After the structure is completed in the summer of 2012, the trick will be getting the musicians back in.
There will be a stricter application process, along with leases and new rules: only two tenants per studio, not three or four as before. Some units will still rent for $450, but others will cost as much as $600.
“We’re going to have to go out there and use our community organizing tactics to get them to come back to the building that’s traditionally been their home,” said Maria Cabildo, president of the East Los Angeles Community Corp., the nonprofit handling the project.
The Boyle Heights group, known for building and renovating affordable housing, bought the 122-year-old building for $3.1 million in 2007. It wanted to protect tenants from being pushed out by the kind of gentrification then being seen in downtown L.A.
ELAC promised the musicians studios with private bathrooms and kitchens, a fourth-floor community room overlooking Mariachi Plaza and, at street level, a courtyard and some shops.
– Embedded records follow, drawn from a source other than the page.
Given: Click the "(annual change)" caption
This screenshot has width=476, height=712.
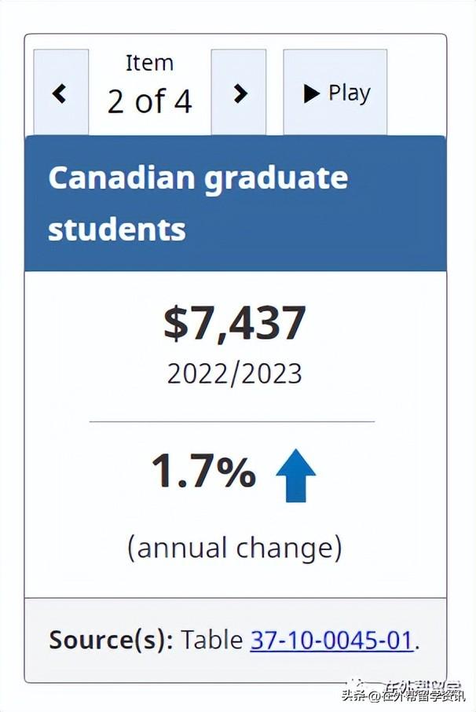Looking at the screenshot, I should tap(234, 547).
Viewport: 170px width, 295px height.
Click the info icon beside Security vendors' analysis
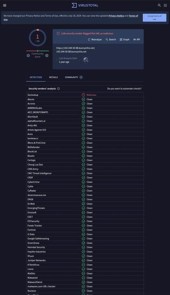coord(59,89)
But then the economy took a dive. And many of the mariachis said they didn’t want the change.
They lived in slum-like surroundings — with rodents, cobwebs and foul-smelling communal bathrooms — but they worried the renovation would raise rents. They’d also been through a bitter legal battle with the previous owner over living conditions and weren’t sure ELAC could ever deliver.
Eventually, after the lawsuit against the previous owner was settled and after much door-knocking and many community meetings, the nonprofit won over many of the musicians.
“It was really very frustrating, but this was such an important project for us,” said Cabildo of the $24.6-million renovation, paid for with federal, state and city loans. “We put everything into it, and once our relationship improved, the project took off.”
Last spring, the mariachis packed their bags and moved out of the hotel. Each received relocation money — $18,000 to $24,000 on average — as required by federal law.
Some rented units along the mariachi corridor on Boyle Avenue. Others returned to Mexico.
Roberto Olmos Cruz, an accordion player who had lived in the Boyle Hotel for 10 years, and his friend Juan Urias, a 74-year-old violin player who had been there on and off since 1987, rented a room in a big old Victorian house on a nearby hill that the mariachis like to call the “The Mansion of Dracula.”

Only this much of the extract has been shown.